> **DATA TO PROCESS**:

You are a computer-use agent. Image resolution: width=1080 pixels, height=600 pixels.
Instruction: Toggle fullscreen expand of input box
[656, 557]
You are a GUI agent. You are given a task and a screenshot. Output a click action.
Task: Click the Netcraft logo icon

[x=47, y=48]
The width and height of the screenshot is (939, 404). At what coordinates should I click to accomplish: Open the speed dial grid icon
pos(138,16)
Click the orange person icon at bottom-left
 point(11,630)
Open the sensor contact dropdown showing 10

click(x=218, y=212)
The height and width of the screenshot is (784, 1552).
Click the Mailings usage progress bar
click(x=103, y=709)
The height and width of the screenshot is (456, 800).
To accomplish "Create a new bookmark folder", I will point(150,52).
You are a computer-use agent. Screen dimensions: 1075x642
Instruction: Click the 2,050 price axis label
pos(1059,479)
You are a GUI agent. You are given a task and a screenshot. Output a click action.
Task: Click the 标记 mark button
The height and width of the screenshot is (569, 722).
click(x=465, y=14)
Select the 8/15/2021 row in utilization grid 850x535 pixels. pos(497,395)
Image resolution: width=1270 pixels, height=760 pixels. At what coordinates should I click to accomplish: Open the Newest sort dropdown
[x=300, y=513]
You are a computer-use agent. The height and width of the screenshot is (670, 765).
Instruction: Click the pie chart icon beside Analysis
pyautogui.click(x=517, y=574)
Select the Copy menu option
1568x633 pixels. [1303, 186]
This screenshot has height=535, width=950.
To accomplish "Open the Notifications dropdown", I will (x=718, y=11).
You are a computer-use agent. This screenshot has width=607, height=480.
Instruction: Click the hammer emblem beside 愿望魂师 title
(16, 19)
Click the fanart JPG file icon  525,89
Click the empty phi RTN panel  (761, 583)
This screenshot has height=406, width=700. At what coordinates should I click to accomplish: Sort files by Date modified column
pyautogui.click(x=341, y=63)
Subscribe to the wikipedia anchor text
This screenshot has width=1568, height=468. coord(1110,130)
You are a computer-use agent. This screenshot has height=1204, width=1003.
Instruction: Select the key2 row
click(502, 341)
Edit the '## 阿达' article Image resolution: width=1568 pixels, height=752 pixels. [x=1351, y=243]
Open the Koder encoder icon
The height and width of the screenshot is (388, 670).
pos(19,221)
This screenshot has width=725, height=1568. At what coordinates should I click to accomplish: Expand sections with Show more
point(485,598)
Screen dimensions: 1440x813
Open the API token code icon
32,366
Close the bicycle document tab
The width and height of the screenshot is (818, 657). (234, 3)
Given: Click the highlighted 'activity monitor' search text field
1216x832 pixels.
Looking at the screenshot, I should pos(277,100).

> **ASSIGNMENT**: In the entries, how many lines include the string "agent"? Only the number should be given.

> **SOLVED EXERCISE**: 7